> [Exercise details]: Each line below from the one containing "Toggle orange Applications" through the one containing "Click the StatusCode" should be output exactly as it stands, and no other line should appear.

Dataset records
--- START ---
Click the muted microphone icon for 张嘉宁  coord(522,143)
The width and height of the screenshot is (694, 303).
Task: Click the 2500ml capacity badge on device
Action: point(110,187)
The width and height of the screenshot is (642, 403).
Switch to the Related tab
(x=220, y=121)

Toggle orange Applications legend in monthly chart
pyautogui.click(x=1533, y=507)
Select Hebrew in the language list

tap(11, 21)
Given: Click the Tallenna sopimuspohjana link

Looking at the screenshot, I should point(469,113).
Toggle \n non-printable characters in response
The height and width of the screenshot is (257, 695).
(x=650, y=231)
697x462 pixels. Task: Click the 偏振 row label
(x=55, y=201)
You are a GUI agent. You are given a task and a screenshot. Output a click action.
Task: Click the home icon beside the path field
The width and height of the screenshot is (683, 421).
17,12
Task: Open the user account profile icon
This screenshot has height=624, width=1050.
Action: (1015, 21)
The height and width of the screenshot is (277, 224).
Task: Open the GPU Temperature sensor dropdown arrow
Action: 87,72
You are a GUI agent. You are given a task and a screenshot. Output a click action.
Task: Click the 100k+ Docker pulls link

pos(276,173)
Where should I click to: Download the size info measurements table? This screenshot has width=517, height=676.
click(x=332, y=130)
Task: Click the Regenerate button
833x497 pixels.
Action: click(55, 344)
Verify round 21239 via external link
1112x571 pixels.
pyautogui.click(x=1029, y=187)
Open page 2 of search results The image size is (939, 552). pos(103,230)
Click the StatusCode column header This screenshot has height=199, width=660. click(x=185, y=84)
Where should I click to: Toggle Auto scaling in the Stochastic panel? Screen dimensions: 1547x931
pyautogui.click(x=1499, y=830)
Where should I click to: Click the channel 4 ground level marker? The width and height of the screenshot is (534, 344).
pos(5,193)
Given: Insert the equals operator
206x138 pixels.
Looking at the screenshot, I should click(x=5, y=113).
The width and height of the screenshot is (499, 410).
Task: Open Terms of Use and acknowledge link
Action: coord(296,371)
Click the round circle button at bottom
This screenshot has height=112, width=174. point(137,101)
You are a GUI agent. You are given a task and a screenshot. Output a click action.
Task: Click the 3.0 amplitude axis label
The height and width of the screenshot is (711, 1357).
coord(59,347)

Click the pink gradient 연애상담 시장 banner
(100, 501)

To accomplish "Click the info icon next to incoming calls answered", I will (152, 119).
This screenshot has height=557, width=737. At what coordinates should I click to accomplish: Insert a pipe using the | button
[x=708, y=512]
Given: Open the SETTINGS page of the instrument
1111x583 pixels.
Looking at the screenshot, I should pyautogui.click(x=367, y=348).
--- END ---
> [Answer for the task]:
Toggle orange Applications legend in monthly chart
pyautogui.click(x=1533, y=507)
Select Hebrew in the language list

tap(11, 21)
Given: Click the Tallenna sopimuspohjana link

Looking at the screenshot, I should point(469,113).
Toggle \n non-printable characters in response
The height and width of the screenshot is (257, 695).
(x=650, y=231)
697x462 pixels. Task: Click the 偏振 row label
(x=55, y=201)
You are a GUI agent. You are given a task and a screenshot. Output a click action.
Task: Click the home icon beside the path field
The width and height of the screenshot is (683, 421).
17,12
Task: Open the user account profile icon
This screenshot has height=624, width=1050.
Action: (1015, 21)
The height and width of the screenshot is (277, 224).
Task: Open the GPU Temperature sensor dropdown arrow
Action: 87,72
You are a GUI agent. You are given a task and a screenshot. Output a click action.
Task: Click the 100k+ Docker pulls link

pos(276,173)
Where should I click to: Download the size info measurements table? This screenshot has width=517, height=676.
click(x=332, y=130)
Task: Click the Regenerate button
833x497 pixels.
Action: click(55, 344)
Verify round 21239 via external link
1112x571 pixels.
pyautogui.click(x=1029, y=187)
Open page 2 of search results The image size is (939, 552). pos(103,230)
Click the StatusCode column header This screenshot has height=199, width=660. click(x=185, y=84)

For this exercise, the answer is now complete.